Au nom des Pierres, du Fil, du Dessin d'esprit
Avoir la foi en le Créateur
 
Jade Srhaggelle
Représentant,
la Vigilance

Kil'sin  
Le Sukra 10 Jangur 815 à 11h57
 
Le Créateur...
Bien sûr qu'elle en avait entendu parler. N'importe qui en avait entendu parler. Et elle plus qu'aucun autre, vu qu'on l'avait plus d'une fois qualifié -tantôt en compliment maladroit, tantôt en insulte tout aussi maladroite- "d'automate du Créateur".
Mais jusqu'à maintenant, ce n'était qu'un nom, un ensemble de notions regroupées de façon arbitraire sous une appellation unique, comme lorsque des personnes choisissaient de faire telle ou telle chose "par respect pour l'esprit du Kil". Une simple expression.

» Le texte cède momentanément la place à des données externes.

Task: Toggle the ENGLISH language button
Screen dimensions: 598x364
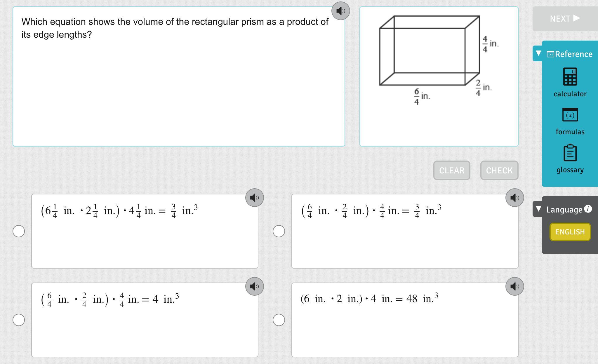Action: [570, 232]
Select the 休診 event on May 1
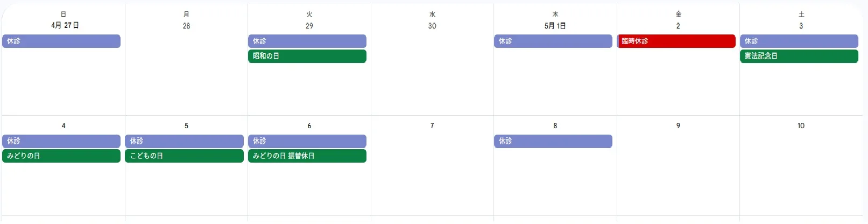 553,41
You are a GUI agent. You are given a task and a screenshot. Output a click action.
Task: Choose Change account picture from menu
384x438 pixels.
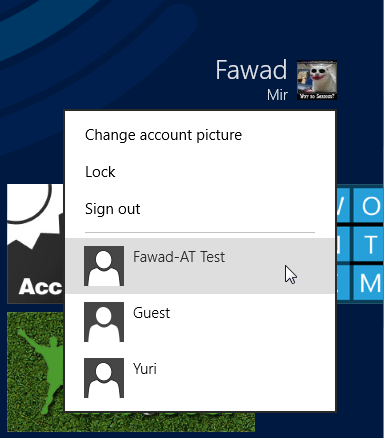tap(163, 135)
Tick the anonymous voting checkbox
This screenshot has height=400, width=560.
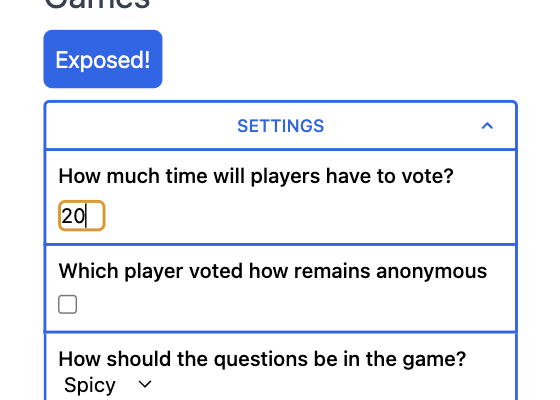click(x=68, y=304)
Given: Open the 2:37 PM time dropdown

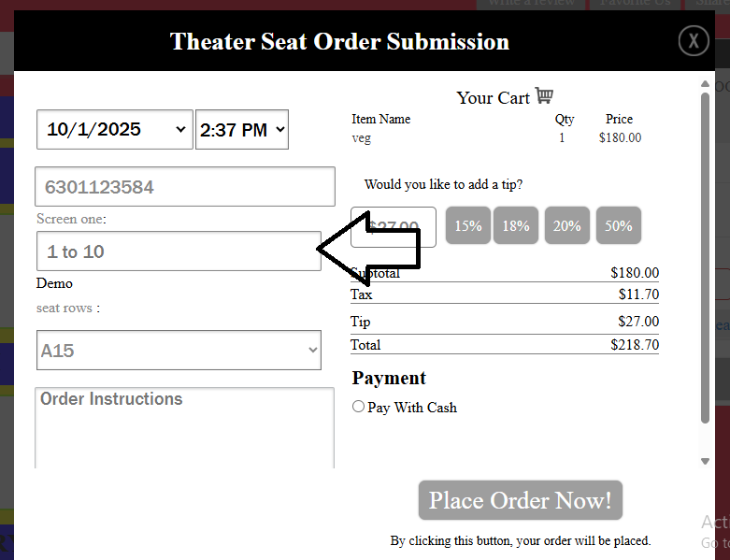Looking at the screenshot, I should pos(242,130).
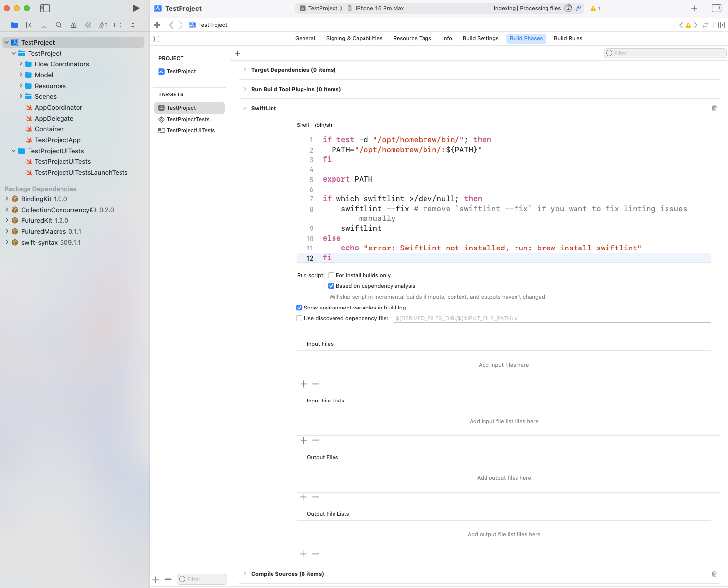The image size is (728, 588).
Task: Open the Signing & Capabilities tab
Action: click(354, 38)

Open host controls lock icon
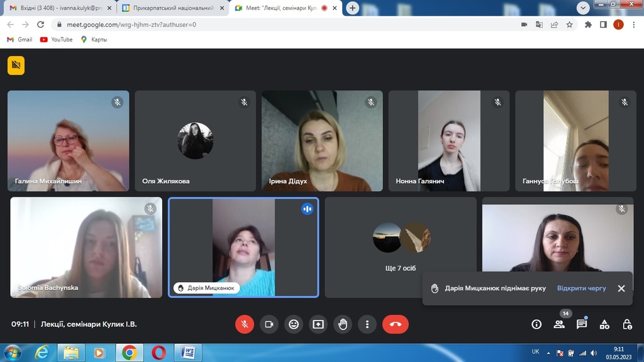627,324
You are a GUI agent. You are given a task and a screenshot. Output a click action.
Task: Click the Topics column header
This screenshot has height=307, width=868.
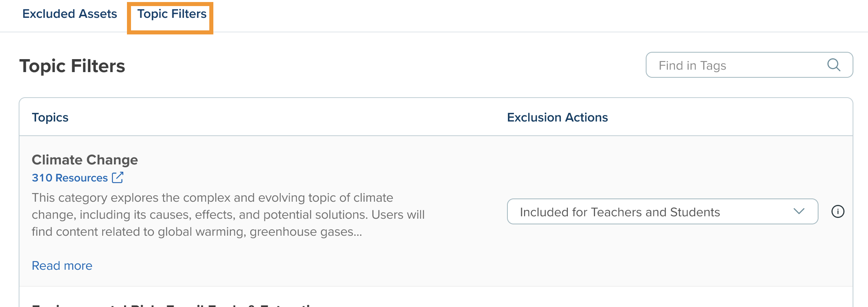(x=50, y=117)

Puis il y avait eu le collier.




Et là, soudainement, on était plus dans le même cas.
Le bijou avait été créé d'après un schéma à priori très ancien. Et même si cela était faux, s'il avait été créé à partir d'une invention, sa confection datait d'au moins cinq ans, soit largement avant l'arrivée des Lanyshstas. Ce qui n'avait à priori aucun lien, aucune importance, tant de choses s'étant passé avant l'arrivée des Lanyshstas, sauf que...
Sauf que le bijou influait sur ses capacités Lanyshsta !

Et pas qu'un peu. Pas comme quelqu'un qui disait "je travaille mieux dans une pièce claire" ou "oui, ce bout de bois pourrait servir de bon tuteur pour mon pied de tomates", non, c'était un accroissement considérable.
Et non pas généralisé, comme cela aurait pu être par un heureux hasard : comme en chimie, il existait des catalyseurs, des éléments qui accroissaient considérablement certaines réactions, et il était possible qu'existe un matériau, un état d'esprit, une température, quelque chose, qui accroisse les capacités des Lanyshstas.
Ici, on en était très loin. C'était quelque chose de parfaitement adapté à une manifestation des pouvoirs, et totalement inutile pour tout les autres.
Un outil extrêmement spécialisé... Et parfaitement adapté.
Quelque chose de bien trop en adéquation avec les besoins pour qu'il s'agisse d'un hasard. Sans compter qu'elle avait senti quelque chose, une très légère perturbation, aux environs de l'objet.

Conclusion : le Créateur, quel qu'il soit ou quoi qu'il ait été, n'était pas simplement cette figure mythique qu'on retrouvait par-ci par-là. Il existait, d'une part, et d'autre part en savait un bout sur l'altération de la réalité.En d'autres circonstances, Jade aurait pu se lancer dans la traque du Créateur et de ses traces, pas le moins du monde inquiétée par le fait que, dans les siècles précédents, des centaines de krolannes aient lamentablement échoué dans cette quête.
Mais pour l'heure, elle avait autre chose à faire, et devait se contenter de l'approche empirique.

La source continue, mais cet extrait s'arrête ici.